● **DIRECTIONS**
Retype every line of the listing below verbatim, omitting the pictures.

● **DATA FOR PROCESSING**
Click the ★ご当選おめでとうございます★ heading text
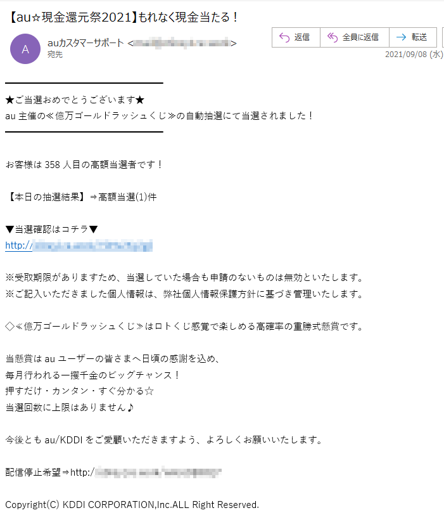This screenshot has height=515, width=444. (75, 100)
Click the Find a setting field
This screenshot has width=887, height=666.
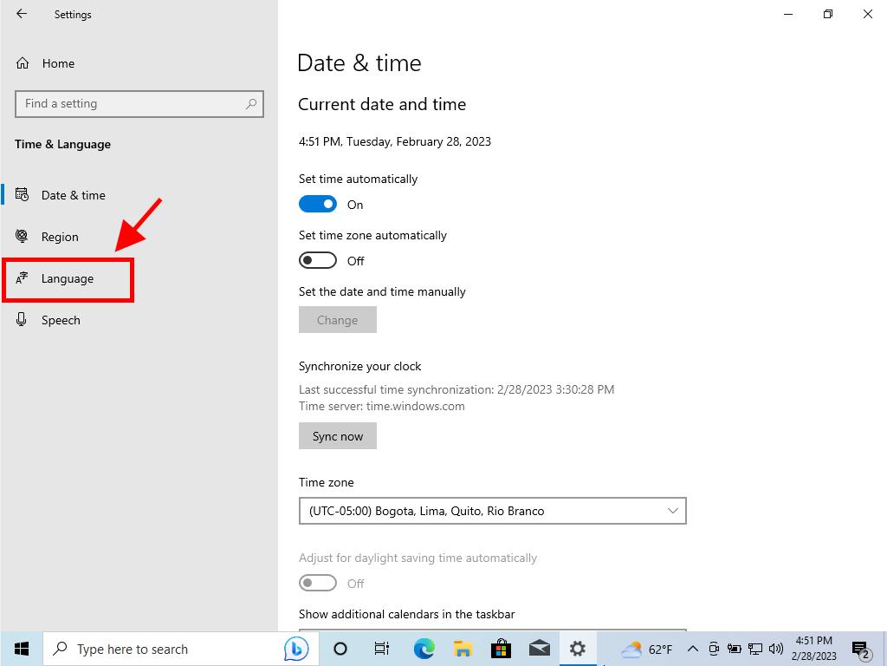tap(130, 104)
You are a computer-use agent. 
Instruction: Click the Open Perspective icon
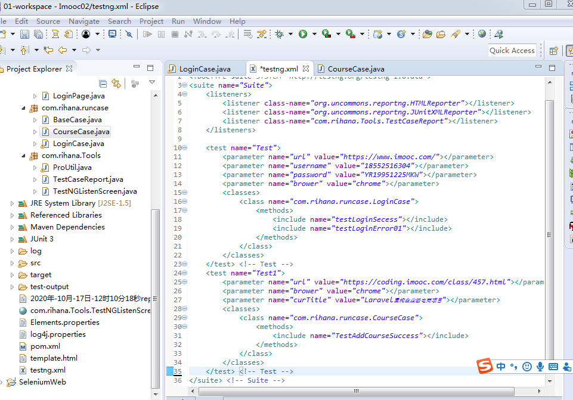553,51
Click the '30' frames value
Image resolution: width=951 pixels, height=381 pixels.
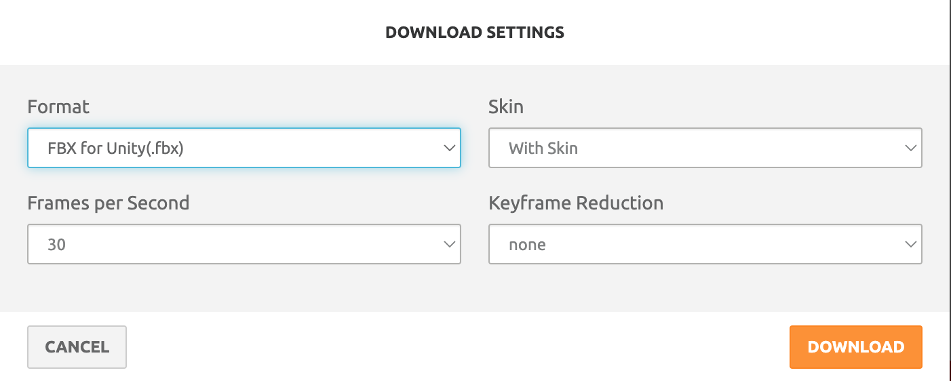(x=57, y=245)
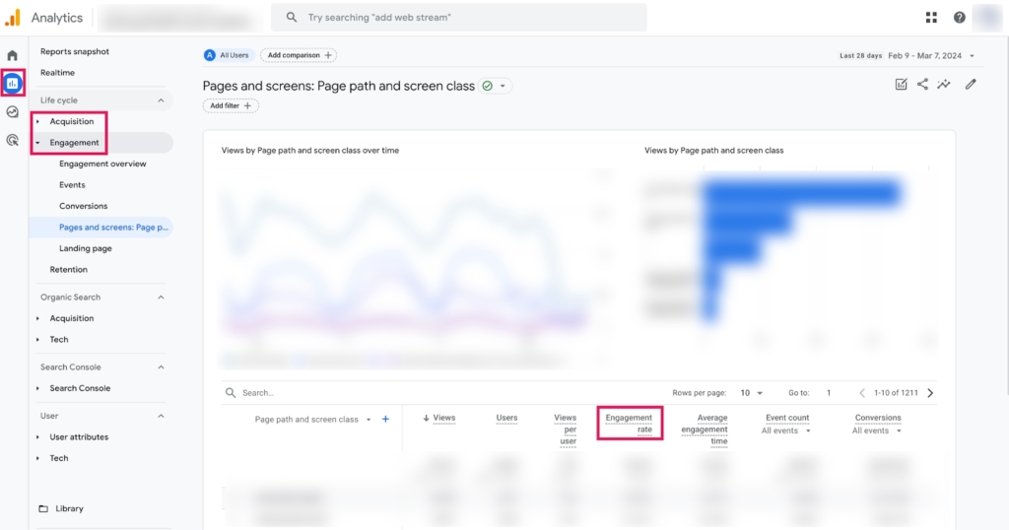Viewport: 1009px width, 530px height.
Task: Open the Rows per page dropdown
Action: pos(751,393)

● **SOLUTION FOR THIS TASK**
Click the ★ご当選おめでとうございます★ heading text
This screenshot has height=515, width=444. (75, 100)
Click the Find a setting field
This screenshot has width=887, height=666.
tap(130, 104)
You are a computer-use agent. 
Instruction: Click the Open Perspective icon
553,51
Click the '30' frames value
Image resolution: width=951 pixels, height=381 pixels.
(x=57, y=245)
Viewport: 1009px width, 530px height.
Task: Open the Rows per page dropdown
Action: pos(751,393)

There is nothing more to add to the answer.